Serverless at re:Invent 2020 – hot takes #1

During this re:Invent, I’m sharing with you the biggest serverless-related announcements and what they mean for you in a series of hot-takes.

Starting with, the biggest announcements from today’s keynote, plus a bunch of other important announcements just before r:Invent.

1. Lambda changes billing to per ms

Lambda now bills you by the ms as opposed to 100 ms. So if your function runs for 42ms you will be billed for 42ms, not 100ms.

This instantly makes everyone’s lambda bills cheaper without anyone having to lift a finger. It’s the best kind of optimization!

However, this might not mean much in practice for a lot of you because your Lambda bill is $5/month, so saving even 50% only buys you a cup of Starbucks coffee a month.

Still, that’s a FREE cup of coffee!

Before, because Lambda bills in 100ms blocks, there’s no point in optimizing if your avg duration is sub 100ms.

NOW, you can micro-optimize and every ms saved is another $0.00000…X saved.

The question is, should you do it?

In 97% of cases, it’d be premature optimization.

As I discussed in this thread, don’t do it until you know your return-on-investment (ROI).

Ask yourself these questions:

  • how many times is this function invoked a month?
  • how much time (in ms) can you save per invocation?
  • how much memory does this function need?

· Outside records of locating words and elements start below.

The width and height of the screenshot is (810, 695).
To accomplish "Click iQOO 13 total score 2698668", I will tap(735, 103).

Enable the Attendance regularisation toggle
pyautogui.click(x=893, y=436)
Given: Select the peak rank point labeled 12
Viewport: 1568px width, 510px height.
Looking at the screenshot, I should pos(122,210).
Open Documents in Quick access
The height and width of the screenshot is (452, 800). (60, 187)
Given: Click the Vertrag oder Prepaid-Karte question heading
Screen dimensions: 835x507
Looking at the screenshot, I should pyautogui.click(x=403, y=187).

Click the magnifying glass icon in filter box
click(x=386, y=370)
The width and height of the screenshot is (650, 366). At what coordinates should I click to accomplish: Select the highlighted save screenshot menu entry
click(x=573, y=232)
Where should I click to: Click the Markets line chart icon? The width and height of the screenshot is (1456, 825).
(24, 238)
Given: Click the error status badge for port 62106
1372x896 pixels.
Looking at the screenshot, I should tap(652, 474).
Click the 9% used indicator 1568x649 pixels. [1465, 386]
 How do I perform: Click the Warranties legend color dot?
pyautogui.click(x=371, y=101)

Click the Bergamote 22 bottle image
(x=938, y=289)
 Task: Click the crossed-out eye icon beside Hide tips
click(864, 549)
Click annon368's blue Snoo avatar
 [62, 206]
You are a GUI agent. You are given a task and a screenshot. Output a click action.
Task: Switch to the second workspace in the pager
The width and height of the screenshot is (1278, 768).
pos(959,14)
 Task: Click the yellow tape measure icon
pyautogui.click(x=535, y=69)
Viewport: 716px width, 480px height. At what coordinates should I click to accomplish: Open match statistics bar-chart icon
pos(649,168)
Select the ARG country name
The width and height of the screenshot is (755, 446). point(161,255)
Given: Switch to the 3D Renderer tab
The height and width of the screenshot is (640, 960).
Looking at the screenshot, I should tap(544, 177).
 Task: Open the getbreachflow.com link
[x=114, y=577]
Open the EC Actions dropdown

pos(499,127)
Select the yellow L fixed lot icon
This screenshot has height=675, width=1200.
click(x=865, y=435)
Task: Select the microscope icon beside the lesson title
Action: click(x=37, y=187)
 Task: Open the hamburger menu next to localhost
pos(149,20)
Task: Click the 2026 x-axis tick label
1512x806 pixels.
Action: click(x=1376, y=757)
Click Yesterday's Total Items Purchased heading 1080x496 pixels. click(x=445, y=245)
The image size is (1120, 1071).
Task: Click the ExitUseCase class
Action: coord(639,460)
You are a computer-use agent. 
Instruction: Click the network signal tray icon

From there, you can work out a ballpark figure for how much you stand to save.

Then estimate how many hours is it gonna take you to optimize the code.

Times that by 2 ;-)

Then look at your wage, how much you’re paid per hour?

Times that by 2, because once bonuses, pensions and everything is factored in, usually an employer ends up paying 2x your salary.

Now, you have both sides of the equation and can work out the ROI for doing this optimization work.

Let me invoke my inner Knuth and to make sure you see the 2nd half of his quote.

If you can identify that critical 3% of use cases (based on ROI, not by how excited you feel about optimizing that bit of code), then you should absolutely do it, especially now you have 10GB functions!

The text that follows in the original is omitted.